L’argument massue généralement brandi et supposé clore tout débat est « tant que c’est un choix personnel et éclairé, et tant que ces élèves n’obligent personne à faire pareil, tout va bien ! » Eh bien non, tout ne va pas bien. Parce que la question n’est pas là. Une religion, quelle qu’elle soit, est une lecture du monde. Elle vous dit comment le regarder, le vivre et le dire. La religion vous met une paire de lunettes teintées, peut-être très belles, peut-être même vous permettant de voir des choses que d’autres ne voient pas et de comprendre des enjeux profonds, il reste qu’elles sont bel et bien teintées. Le rôle, le devoir d’un établissement scolaire ou universitaire est de vous retirer ces verres colorés avant de commencer à étudier et apprendre, de faire en sorte que vous arriviez au cours avec un regard le plus vierge possible, au plus près possible du réel et du savoir. Tout lieu, toute institution qui prétend faire progresser la connaissance et la transmettre, se doit d’exiger de ses participants – qu’ils soient là pour enseigner ou pour se former – de laisser le religieux à l’entrée. Car ce dernier a toujours cherché à mettre des bâtons dans les roues de la science, du savoir, et de l’émancipation des individus. Et si l’alphabétisation de l’Europe doit beaucoup au protestantisme, c’est pour des raisons de luttes intestines au christianisme et de désir de propagation du texte biblique. Aujourd’hui, alors que le protestantisme a pris du galon, on voit les ravages obscurantistes qu’il produit aux États-Unis. Quand on accorde trop de place au religieux, il finit par faire comme le bébé coucou, et flanque tout hors du nid.

########

Consigne 1: Recopiez tous les enregistrements en renommant « Find the location of » en « Locate », sans rien changer d'autre. N'incluez pas les images dans votre réponse.

########

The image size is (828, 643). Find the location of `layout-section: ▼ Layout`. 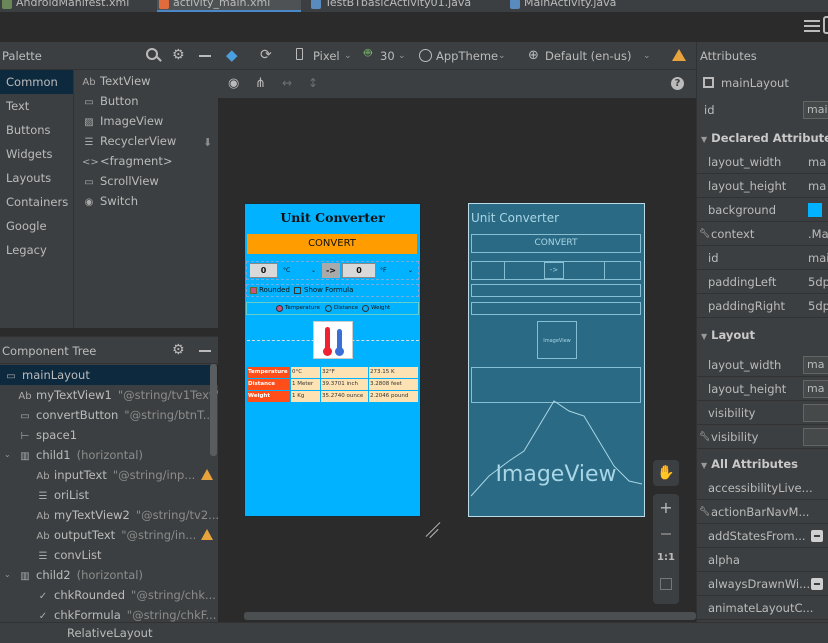

layout-section: ▼ Layout is located at coordinates (762, 335).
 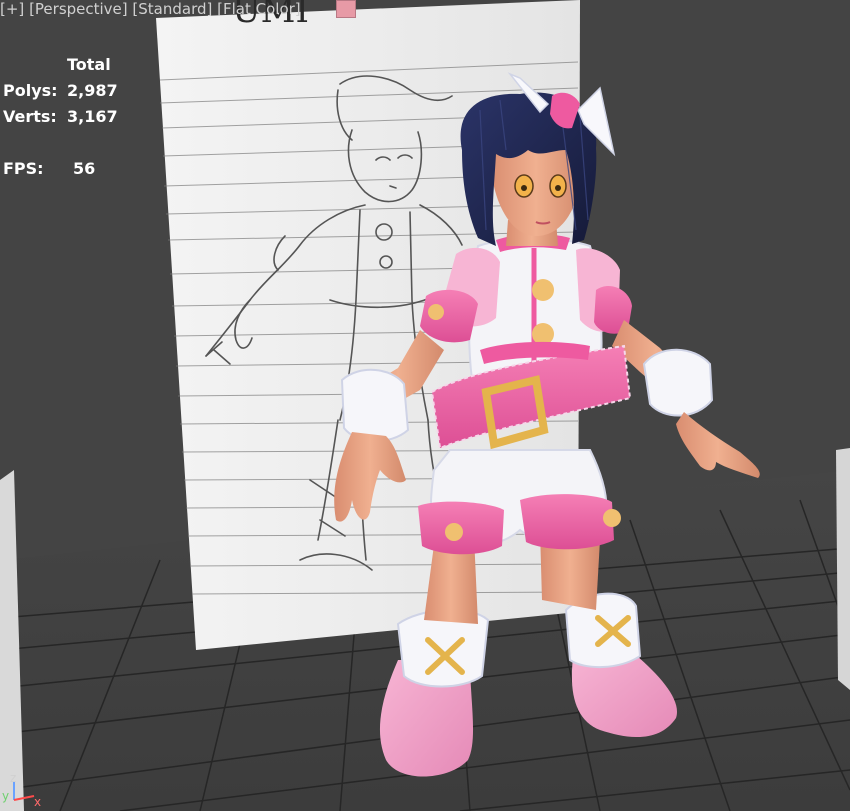 What do you see at coordinates (13, 778) in the screenshot?
I see `axis-z-label: z` at bounding box center [13, 778].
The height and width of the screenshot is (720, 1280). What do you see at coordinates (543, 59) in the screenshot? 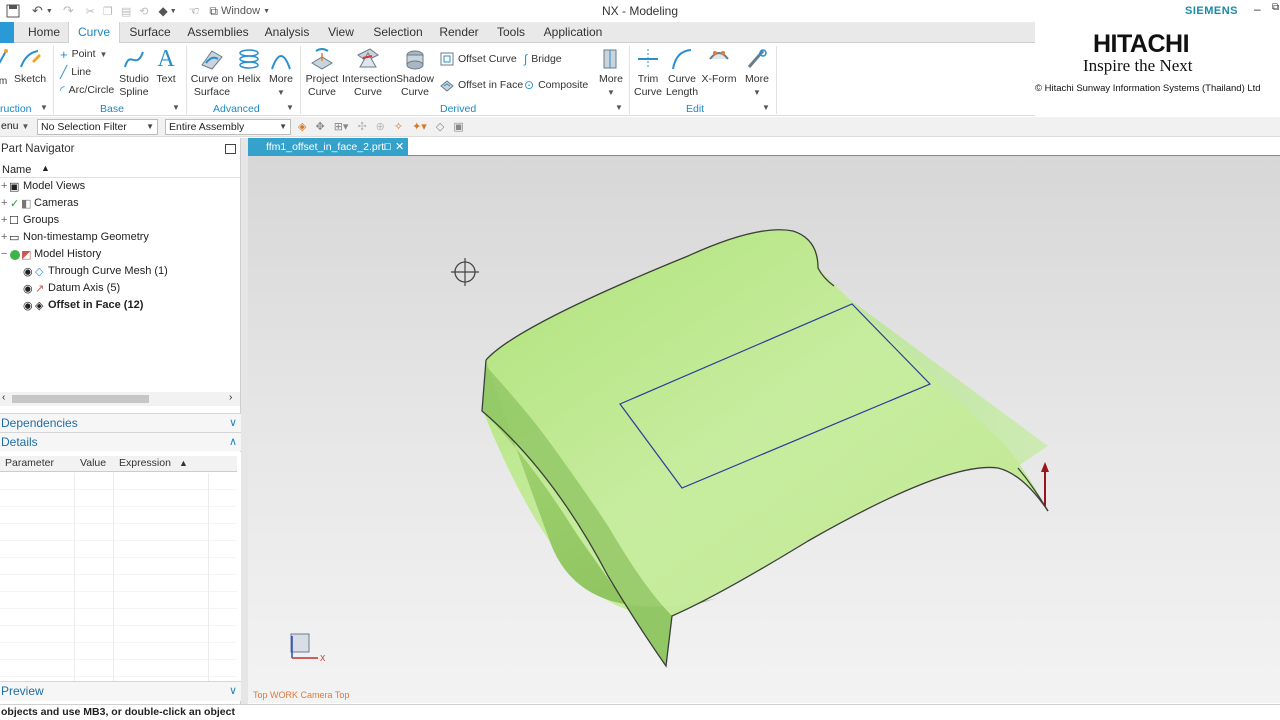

########

Consigne 2: Traduisez en anglais cette phrase du texte sur la religion et l'école : « Une religion, quelle qu’elle soit, est une lecture du monde. »

Réponse 1:
The image size is (828, 643). Locate `layout-section: ▼ Layout`. 

layout-section: ▼ Layout is located at coordinates (762, 335).
  What do you see at coordinates (13, 778) in the screenshot?
I see `axis-z-label: z` at bounding box center [13, 778].
The height and width of the screenshot is (720, 1280). What do you see at coordinates (543, 59) in the screenshot? 

Réponse 2: A religion, whatever it may be, is a reading of the world.